Moving Past Survival Mode: When Hereditary Cancer Risk Becomes an Invitation
This piece was originally published on The Breastis, The Peak.
People navigating hereditary cancer are often labeled “high risk.” What is less often acknowledged is the emotional and relational mantle we inherited alongside our genes—and the opportunity we have in facing it.
I’m a psychotherapist and a BRCA-1 carrier. I lost my own mother to ovarian cancer when I was 10, and most of my therapeutic work is with people navigating hereditary cancer risk, or life after a cancer diagnosis.
Many of the people I sit with are highly capable, used to carrying responsibility, and deeply practiced at surviving hard things. For a long time, functioning was the priority.
Then a diagnosis or genetic test result arrives.
And suddenly, the strategies that once kept everything moving are no longer enough. Not because something is wrong with you, but because the stakes are now too high to stay disconnected from yourself.
What Gets Inherited Beyond Our Genes
When hereditary cancer enters the picture—whether through diagnosis or genetic testing—the focus understandably turns medical: surveillance, surgery, treatment, prevention, timelines.
But in the therapy room, something else emerges alongside those decisions.
People begin to notice how quickly fear gets rationalized or minimized, how overwhelm pulls them out of clear thinking, and how easily they can maintain a mask of composure even as their body is under threat. Many move reflexively into management mode—researching, organizing, reassuring—while becoming aware that internally, something essential is being missed.
From a developmental trauma perspective, these patterns are survival adaptations. They are learned ways of preserving connection, belonging, and stability when there was little room for vulnerability, need, or rest. They mattered. They helped earlier generations endure illness, loss, and oppressive systems.
The problem isn’t that these strategies existed. It’s that survival mode, by itself, cannot support fullness, flexibility, or choice. What once protected us becomes limiting when it’s the only way we know how to live.
Survival mode is not meant to be a permanent residence.
Once we begin to see how much disconnection it has taken to keep functioning, a new opportunity emerges: to unwind old adaptations, create more internal space, and live less from survival and more from authenticity.
When the Body Sets the Boundary
One of the most consistent patterns I see is this: a diagnosis or genetic result often forces the boundaries you might not have been able to set before. This can generate an incredible amount of anxiety if life as you know it has depended on your ability to keep going, keep performing, and keep others functioning.
When cancer enters the room, suddenly there is less room to override signals. Less ability to postpone yourself. Less tolerance for living as if your needs are negotiable.
While incredibly destabilizing at first, the recognition that we need to grow our capacity for self-connection is actually the work of liberating ourselves from intergenerational trauma.
With support and through practice, we can begin to notice and be curious about the exact moments we leave ourselves: the tightening in our chest, the reflex to explain away a need, the urge to stay “reasonable” rather than honest.
It means staying present with the body long enough to feel what once felt unsafe. It means learning to recognize patterns of response without pathologizing them. It means the slow work of letting the nervous system learn that connection—not performance—is not only possible, but necessary now.
I’m not writing this as an observer. I’ve had to apply these same principles in my own life: learning how to pause instead of push, to notice when urgency pulls me out of myself, and to stay with my experience rather than turn against it.
What I’ve learned is that beneath disconnection and self-criticism are emotions that make sense. When those emotions are met with curiosity instead of judgment, something shifts. We don’t have to force change or fix ourselves. Our authentic agency emerges naturally as we listen with compassion to what’s been trying to protect us.
Genetic Testing as a Turning Point
Integrating emotional and relational support into the genetic testing process can become a turning point.
Cycle-breaking does not mean rejecting family or blaming the past. It means recognizing that while inheritance cannot be changed, our relationship to it can.
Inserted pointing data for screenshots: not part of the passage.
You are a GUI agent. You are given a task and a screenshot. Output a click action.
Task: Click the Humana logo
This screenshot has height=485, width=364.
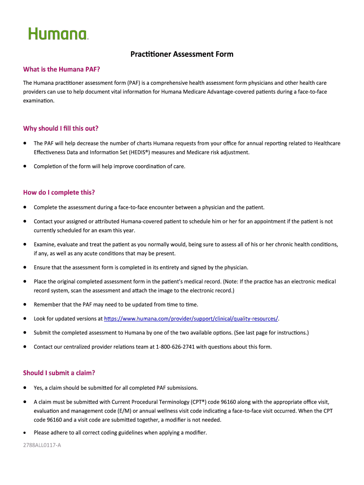(58, 34)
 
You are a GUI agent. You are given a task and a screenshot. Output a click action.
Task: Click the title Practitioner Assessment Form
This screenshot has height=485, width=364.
(182, 54)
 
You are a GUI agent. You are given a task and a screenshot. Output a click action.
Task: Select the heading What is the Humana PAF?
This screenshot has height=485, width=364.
(61, 70)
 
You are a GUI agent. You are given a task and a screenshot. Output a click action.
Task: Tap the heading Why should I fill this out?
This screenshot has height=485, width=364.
(61, 128)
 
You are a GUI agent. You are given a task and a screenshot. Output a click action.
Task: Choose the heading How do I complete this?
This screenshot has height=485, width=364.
(59, 192)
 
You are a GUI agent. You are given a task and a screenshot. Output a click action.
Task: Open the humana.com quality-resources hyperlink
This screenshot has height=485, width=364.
(191, 318)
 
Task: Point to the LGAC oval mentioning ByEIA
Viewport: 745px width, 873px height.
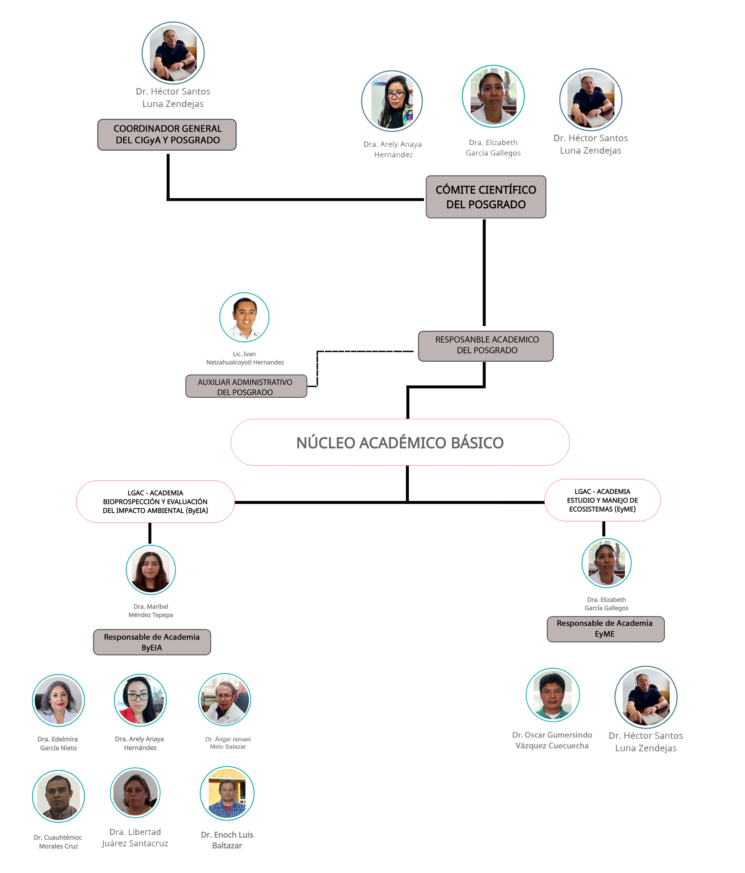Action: pos(155,501)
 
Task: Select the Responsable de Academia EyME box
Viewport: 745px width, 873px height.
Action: pos(605,629)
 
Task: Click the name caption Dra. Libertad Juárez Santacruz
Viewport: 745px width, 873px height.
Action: pos(135,837)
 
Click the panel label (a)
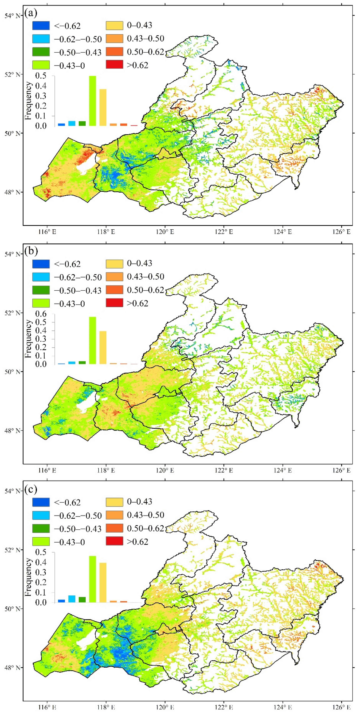point(31,13)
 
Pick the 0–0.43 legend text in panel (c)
point(139,501)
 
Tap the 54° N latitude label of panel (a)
point(12,15)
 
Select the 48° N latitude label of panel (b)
point(12,431)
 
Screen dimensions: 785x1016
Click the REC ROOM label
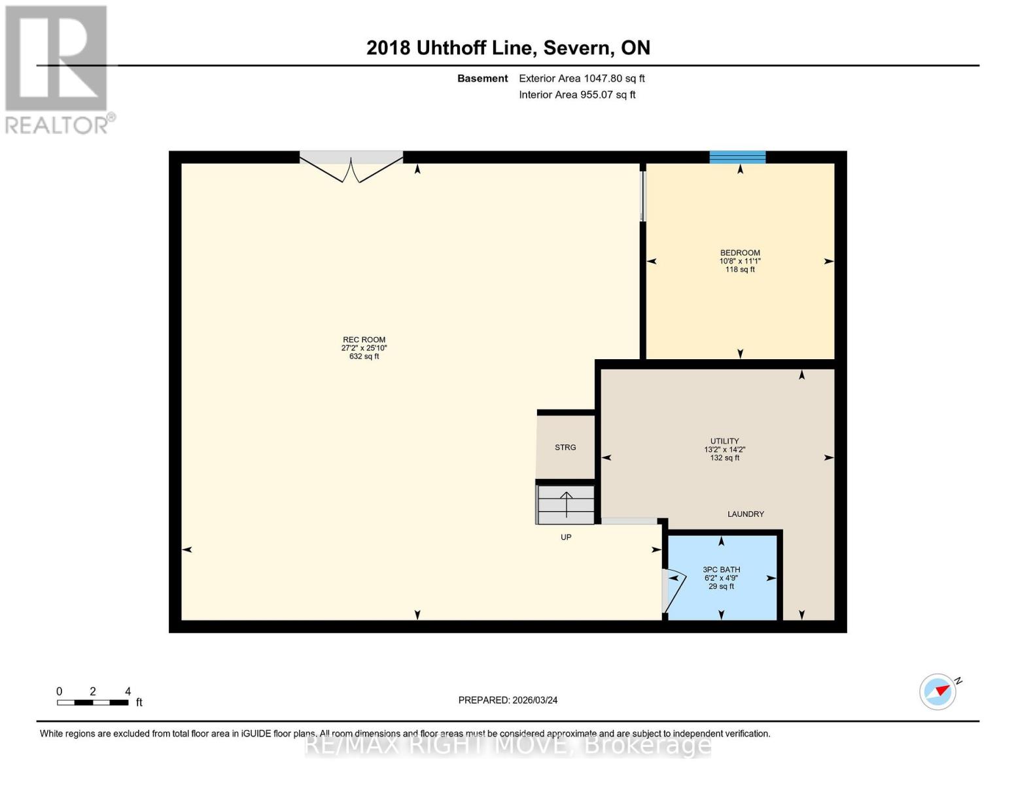click(364, 340)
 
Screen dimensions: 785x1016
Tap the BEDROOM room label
click(740, 253)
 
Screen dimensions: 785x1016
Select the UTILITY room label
click(724, 441)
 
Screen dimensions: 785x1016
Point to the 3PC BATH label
click(721, 570)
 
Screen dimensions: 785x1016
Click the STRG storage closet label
click(565, 447)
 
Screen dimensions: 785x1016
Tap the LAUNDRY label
click(745, 514)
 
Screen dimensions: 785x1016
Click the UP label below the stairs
click(566, 537)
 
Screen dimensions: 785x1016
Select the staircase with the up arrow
click(566, 504)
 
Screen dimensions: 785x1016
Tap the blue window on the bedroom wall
click(737, 157)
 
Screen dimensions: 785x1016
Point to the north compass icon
click(938, 691)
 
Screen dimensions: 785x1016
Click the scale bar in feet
click(92, 703)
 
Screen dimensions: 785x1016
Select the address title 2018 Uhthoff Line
click(508, 48)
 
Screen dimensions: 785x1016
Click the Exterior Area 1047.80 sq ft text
click(582, 78)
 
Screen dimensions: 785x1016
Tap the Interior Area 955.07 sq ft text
click(577, 95)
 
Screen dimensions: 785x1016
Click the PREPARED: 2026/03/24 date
click(508, 700)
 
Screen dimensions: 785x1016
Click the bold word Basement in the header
click(482, 78)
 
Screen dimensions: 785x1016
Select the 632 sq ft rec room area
click(364, 357)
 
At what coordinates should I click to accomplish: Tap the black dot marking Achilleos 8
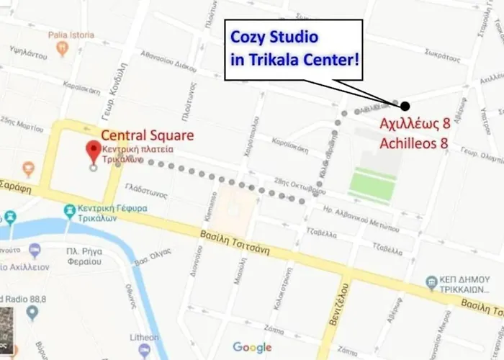tap(405, 105)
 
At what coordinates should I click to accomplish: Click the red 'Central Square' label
tap(147, 135)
In the therapy room, this often looks like:
Learning to name a fear and get curious about it, instead of overriding it
Noticing when internal shame or minimization shuts you down
Practicing setting limits around caretaking, information, or expectations
Learning to make decisions based on internal clarity rather than pressure
Allowing grief, relief, and agency to coexist
These shifts are rarely dramatic. They are steady and cumulative. Over time, they change how we inhabit our bodies, navigate medical systems, and relate to others. These shifts restore authorship over our lives, even while illness or medical timelines try to remove it.
Writing a New Chapter
With trauma-informed support, the work is not just about managing risk or enduring treatment. It is about learning how to live with greater internal alignment. How to make room for needs and preferences that were long set aside. How to carry forward what was protective, and finally release what no longer fits.
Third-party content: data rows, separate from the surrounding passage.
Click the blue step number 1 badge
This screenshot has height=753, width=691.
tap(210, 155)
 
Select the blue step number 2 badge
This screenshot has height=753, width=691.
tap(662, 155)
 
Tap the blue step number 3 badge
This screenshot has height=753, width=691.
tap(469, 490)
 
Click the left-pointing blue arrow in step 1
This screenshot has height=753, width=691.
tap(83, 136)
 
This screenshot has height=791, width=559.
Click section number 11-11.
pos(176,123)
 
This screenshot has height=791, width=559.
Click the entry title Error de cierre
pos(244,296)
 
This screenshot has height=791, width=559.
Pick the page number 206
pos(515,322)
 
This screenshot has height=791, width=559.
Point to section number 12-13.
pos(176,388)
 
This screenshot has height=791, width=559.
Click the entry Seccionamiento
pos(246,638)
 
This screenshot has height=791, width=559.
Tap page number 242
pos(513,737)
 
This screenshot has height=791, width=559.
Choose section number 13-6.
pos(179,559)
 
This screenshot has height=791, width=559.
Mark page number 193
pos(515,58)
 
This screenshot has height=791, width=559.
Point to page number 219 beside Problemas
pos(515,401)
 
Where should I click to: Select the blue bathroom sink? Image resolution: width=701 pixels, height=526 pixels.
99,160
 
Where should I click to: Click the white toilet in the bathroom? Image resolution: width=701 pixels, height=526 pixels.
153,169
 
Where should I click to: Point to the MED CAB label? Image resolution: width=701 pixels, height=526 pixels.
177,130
Cycle-breaking does not happen all at once. It happens in moments: a pause instead of a push, a boundary held, and a willingness to meet your own experience with curiosity and compassion—trusting that when survival loosens its grip, your authentic self is already there.
In those moments, a cancer diagnosis and genetic testing become more than something to survive.
They become an invitation: to live less from survival and more from self-connection, and to carry something different forward for the next generation, and for ourselves.